• _Assignment_:
Transcribe the records below. Leave nothing out and change nothing.

Data for this exercise Start Marker

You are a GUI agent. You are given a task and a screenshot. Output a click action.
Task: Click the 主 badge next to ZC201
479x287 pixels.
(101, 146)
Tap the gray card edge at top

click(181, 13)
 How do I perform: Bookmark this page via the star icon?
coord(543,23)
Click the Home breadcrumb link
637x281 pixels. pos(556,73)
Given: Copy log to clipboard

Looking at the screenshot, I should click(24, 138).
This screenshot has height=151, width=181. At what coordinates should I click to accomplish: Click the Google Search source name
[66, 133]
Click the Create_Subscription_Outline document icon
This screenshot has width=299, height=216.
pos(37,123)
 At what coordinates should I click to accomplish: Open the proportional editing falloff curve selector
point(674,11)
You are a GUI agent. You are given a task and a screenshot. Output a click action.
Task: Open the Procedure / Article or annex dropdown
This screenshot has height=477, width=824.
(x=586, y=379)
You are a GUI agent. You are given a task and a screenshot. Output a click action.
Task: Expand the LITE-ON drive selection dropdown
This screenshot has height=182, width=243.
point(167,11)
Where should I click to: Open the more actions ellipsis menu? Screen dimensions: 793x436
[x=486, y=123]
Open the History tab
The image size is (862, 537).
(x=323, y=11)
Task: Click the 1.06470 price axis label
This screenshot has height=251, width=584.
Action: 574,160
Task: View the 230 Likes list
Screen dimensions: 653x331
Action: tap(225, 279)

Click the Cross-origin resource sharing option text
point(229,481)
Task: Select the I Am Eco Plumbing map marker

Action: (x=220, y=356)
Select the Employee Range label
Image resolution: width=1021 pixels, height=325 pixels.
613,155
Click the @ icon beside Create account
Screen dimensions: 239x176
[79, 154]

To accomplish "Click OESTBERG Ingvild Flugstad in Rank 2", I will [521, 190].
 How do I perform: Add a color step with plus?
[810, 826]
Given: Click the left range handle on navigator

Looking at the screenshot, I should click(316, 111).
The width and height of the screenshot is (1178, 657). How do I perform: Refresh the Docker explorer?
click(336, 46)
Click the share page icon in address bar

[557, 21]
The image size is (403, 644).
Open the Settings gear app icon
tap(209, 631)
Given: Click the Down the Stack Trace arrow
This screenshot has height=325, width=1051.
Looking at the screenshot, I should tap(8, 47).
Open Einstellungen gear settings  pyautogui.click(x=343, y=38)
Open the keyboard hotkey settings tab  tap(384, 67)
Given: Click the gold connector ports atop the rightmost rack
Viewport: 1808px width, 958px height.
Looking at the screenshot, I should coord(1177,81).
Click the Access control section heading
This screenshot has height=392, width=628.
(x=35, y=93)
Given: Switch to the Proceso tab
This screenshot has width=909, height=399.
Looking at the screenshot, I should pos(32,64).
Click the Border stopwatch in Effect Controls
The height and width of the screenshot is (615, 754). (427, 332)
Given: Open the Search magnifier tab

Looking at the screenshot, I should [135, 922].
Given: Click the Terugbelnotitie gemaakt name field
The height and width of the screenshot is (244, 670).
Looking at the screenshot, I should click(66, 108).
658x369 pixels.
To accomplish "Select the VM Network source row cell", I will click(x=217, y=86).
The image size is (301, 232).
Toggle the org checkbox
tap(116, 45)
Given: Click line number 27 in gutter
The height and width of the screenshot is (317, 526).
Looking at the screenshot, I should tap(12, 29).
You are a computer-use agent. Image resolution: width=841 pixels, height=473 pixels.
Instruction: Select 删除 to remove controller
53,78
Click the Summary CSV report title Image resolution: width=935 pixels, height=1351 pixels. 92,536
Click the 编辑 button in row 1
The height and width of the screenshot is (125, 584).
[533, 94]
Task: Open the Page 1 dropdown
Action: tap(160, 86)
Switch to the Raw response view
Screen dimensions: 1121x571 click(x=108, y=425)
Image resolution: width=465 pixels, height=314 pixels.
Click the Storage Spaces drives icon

Data for this exercise End Marker

• _Output for this task_:
You are a GUI agent. You are given a task and a screenshot. Output a click action.
Task: Click the 主 badge next to ZC201
479x287 pixels.
(101, 146)
Tap the gray card edge at top

click(181, 13)
 How do I perform: Bookmark this page via the star icon?
coord(543,23)
Click the Home breadcrumb link
637x281 pixels. pos(556,73)
Given: Copy log to clipboard

Looking at the screenshot, I should click(24, 138).
This screenshot has height=151, width=181. At what coordinates should I click to accomplish: Click the Google Search source name
[66, 133]
Click the Create_Subscription_Outline document icon
This screenshot has width=299, height=216.
pos(37,123)
 At what coordinates should I click to accomplish: Open the proportional editing falloff curve selector
point(674,11)
You are a GUI agent. You are given a task and a screenshot. Output a click action.
Task: Open the Procedure / Article or annex dropdown
This screenshot has height=477, width=824.
(x=586, y=379)
You are a GUI agent. You are given a task and a screenshot. Output a click action.
Task: Expand the LITE-ON drive selection dropdown
This screenshot has height=182, width=243.
point(167,11)
Where should I click to: Open the more actions ellipsis menu? Screen dimensions: 793x436
[x=486, y=123]
Open the History tab
The image size is (862, 537).
(x=323, y=11)
Task: Click the 1.06470 price axis label
This screenshot has height=251, width=584.
Action: 574,160
Task: View the 230 Likes list
Screen dimensions: 653x331
Action: tap(225, 279)

Click the Cross-origin resource sharing option text
point(229,481)
Task: Select the I Am Eco Plumbing map marker

Action: (x=220, y=356)
Select the Employee Range label
Image resolution: width=1021 pixels, height=325 pixels.
613,155
Click the @ icon beside Create account
Screen dimensions: 239x176
[79, 154]

To accomplish "Click OESTBERG Ingvild Flugstad in Rank 2", I will [521, 190].
 How do I perform: Add a color step with plus?
[810, 826]
Given: Click the left range handle on navigator

Looking at the screenshot, I should click(316, 111).
The width and height of the screenshot is (1178, 657). How do I perform: Refresh the Docker explorer?
click(336, 46)
Click the share page icon in address bar

[557, 21]
The image size is (403, 644).
Open the Settings gear app icon
tap(209, 631)
Given: Click the Down the Stack Trace arrow
This screenshot has height=325, width=1051.
Looking at the screenshot, I should tap(8, 47).
Open Einstellungen gear settings  pyautogui.click(x=343, y=38)
Open the keyboard hotkey settings tab  tap(384, 67)
Given: Click the gold connector ports atop the rightmost rack
Viewport: 1808px width, 958px height.
Looking at the screenshot, I should coord(1177,81).
Click the Access control section heading
This screenshot has height=392, width=628.
(x=35, y=93)
Given: Switch to the Proceso tab
This screenshot has width=909, height=399.
Looking at the screenshot, I should pos(32,64).
Click the Border stopwatch in Effect Controls
The height and width of the screenshot is (615, 754). (427, 332)
Given: Open the Search magnifier tab

Looking at the screenshot, I should [135, 922].
Given: Click the Terugbelnotitie gemaakt name field
The height and width of the screenshot is (244, 670).
Looking at the screenshot, I should click(66, 108).
658x369 pixels.
To accomplish "Select the VM Network source row cell", I will click(x=217, y=86).
The image size is (301, 232).
Toggle the org checkbox
tap(116, 45)
Given: Click line number 27 in gutter
The height and width of the screenshot is (317, 526).
Looking at the screenshot, I should tap(12, 29).
You are a computer-use agent. Image resolution: width=841 pixels, height=473 pixels.
Instruction: Select 删除 to remove controller
53,78
Click the Summary CSV report title Image resolution: width=935 pixels, height=1351 pixels. 92,536
Click the 编辑 button in row 1
The height and width of the screenshot is (125, 584).
[533, 94]
Task: Open the Page 1 dropdown
Action: tap(160, 86)
Switch to the Raw response view
Screen dimensions: 1121x571 click(x=108, y=425)
Image resolution: width=465 pixels, height=314 pixels.
Click the Storage Spaces drives icon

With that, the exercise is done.